(Items listed in a dataset)
+===+

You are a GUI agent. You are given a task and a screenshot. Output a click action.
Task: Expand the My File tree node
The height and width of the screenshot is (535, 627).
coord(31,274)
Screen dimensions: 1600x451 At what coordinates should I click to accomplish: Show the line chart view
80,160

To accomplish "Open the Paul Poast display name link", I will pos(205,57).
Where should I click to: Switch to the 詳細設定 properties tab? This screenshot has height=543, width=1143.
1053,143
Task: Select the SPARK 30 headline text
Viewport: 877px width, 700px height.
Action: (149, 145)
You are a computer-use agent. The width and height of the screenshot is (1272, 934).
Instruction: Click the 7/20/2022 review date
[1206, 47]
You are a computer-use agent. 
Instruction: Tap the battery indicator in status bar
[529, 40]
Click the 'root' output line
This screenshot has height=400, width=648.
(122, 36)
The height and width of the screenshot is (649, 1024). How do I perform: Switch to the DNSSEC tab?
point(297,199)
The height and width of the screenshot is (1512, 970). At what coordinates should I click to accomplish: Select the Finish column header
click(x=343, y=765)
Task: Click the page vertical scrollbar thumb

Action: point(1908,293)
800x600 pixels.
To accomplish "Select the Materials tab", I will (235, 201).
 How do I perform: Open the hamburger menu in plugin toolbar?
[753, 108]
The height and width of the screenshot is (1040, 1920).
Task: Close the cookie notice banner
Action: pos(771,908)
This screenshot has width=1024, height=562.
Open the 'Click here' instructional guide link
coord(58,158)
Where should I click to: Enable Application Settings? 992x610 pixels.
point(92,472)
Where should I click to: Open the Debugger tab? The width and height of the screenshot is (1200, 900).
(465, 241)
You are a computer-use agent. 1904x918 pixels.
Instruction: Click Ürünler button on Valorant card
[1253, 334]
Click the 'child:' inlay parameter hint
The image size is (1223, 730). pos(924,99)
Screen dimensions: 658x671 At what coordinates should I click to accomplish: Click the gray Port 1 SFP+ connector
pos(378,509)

+===+

What is expected: Copy every line of the data that holds the string "will".

The answer:
To accomplish "Open the Paul Poast display name link", I will pos(205,57).
To accomplish "Select the Materials tab", I will (235, 201).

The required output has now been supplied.